PEG2000 1.0Lにステアリン酸を銀イオンに対してモル比で20%となるように混合し、80℃で溶解させた。この溶液に硝酸銀の3M水溶液500mLを混合し、80℃で10分間攪拌して分散させた後、室温まで放冷した。濃アンモニア水50mLを添加し10分攪拌し、分散させた後、80℃で20分攪拌を続け、粘稠な褐色のスラリー状液体を得た。冷却後、水およびメタノールで洗浄、中空糸フィルターを用いて固液分離を行い、実施例1と同様の銀超微粒子/安定化剤ナノ複合体粒子を得た。
Claims (7)
- 銀塩と、平均分子量400〜20,000のポリエチレングリコールと、安定化剤とを混合した混合液を加熱し、前記銀塩を還元することにより、前記混合液中に銀超微粒子を生成させることを特徴とする銀超微粒子の製造方法。
- 前記ポリエチレングリコールの平均分子量が600〜6,000であることを特徴とする請求項1に記載の銀超微粒子の製造方法。
- 前記銀超微粒子を塩基の存在下で生成させることを特徴とする請求項1または請求項2に記載の銀超微粒子の製造方法。
- 前記安定化剤が、総炭素数8〜30の飽和または不飽和直鎖脂肪酸、これらの脂肪酸の塩およびこれらの脂肪酸の酸アミドから選択される少なくとも1種であることを特徴とする請求項1〜請求項3のいずれか一項に記載の銀超微粒子の製造方法。
- 請求項1〜請求項4のいずれか一項に記載の製造方法で得られた前記銀超微粒子を反応溶液から回収した後、乾燥して得られる粉末であり、平均粒径1〜100nmの銀超微粒子からなることを特徴とする銀粉末。

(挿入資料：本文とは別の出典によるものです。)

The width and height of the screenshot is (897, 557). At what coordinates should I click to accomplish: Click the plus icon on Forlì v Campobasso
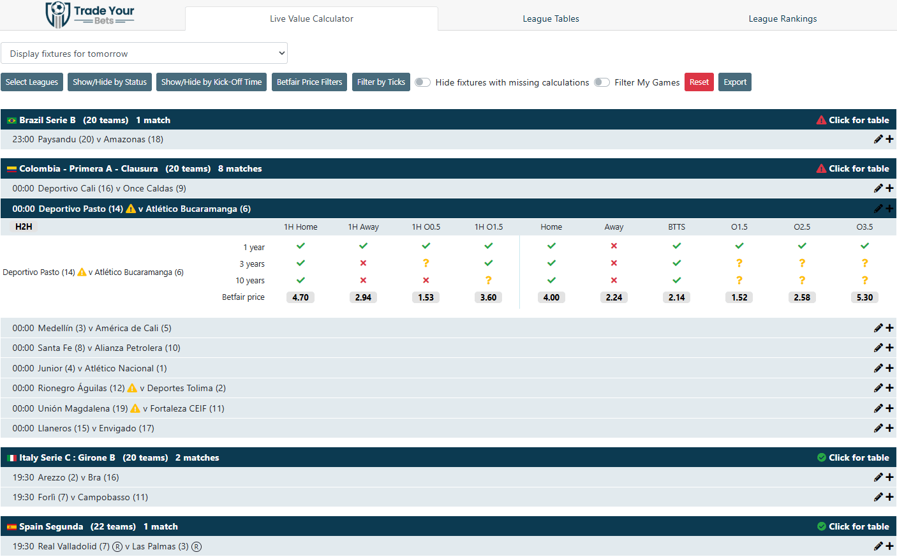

- 請求項4に記載の製造方法で得られた前記銀超微粒子を反応溶液から回収した後、乾燥して得られる粉末であり、前記安定化剤が自己集合したロッドの表面に平均粒径1〜100nmの銀超微粒子が単分散状態で付着しているナノ複合体粒子からなることを特徴とする銀粉末。
- 請求項5または請求項6で得られた前記銀粉末を、分散媒に再分散させてなることを特徴とする銀超微粒子分散液。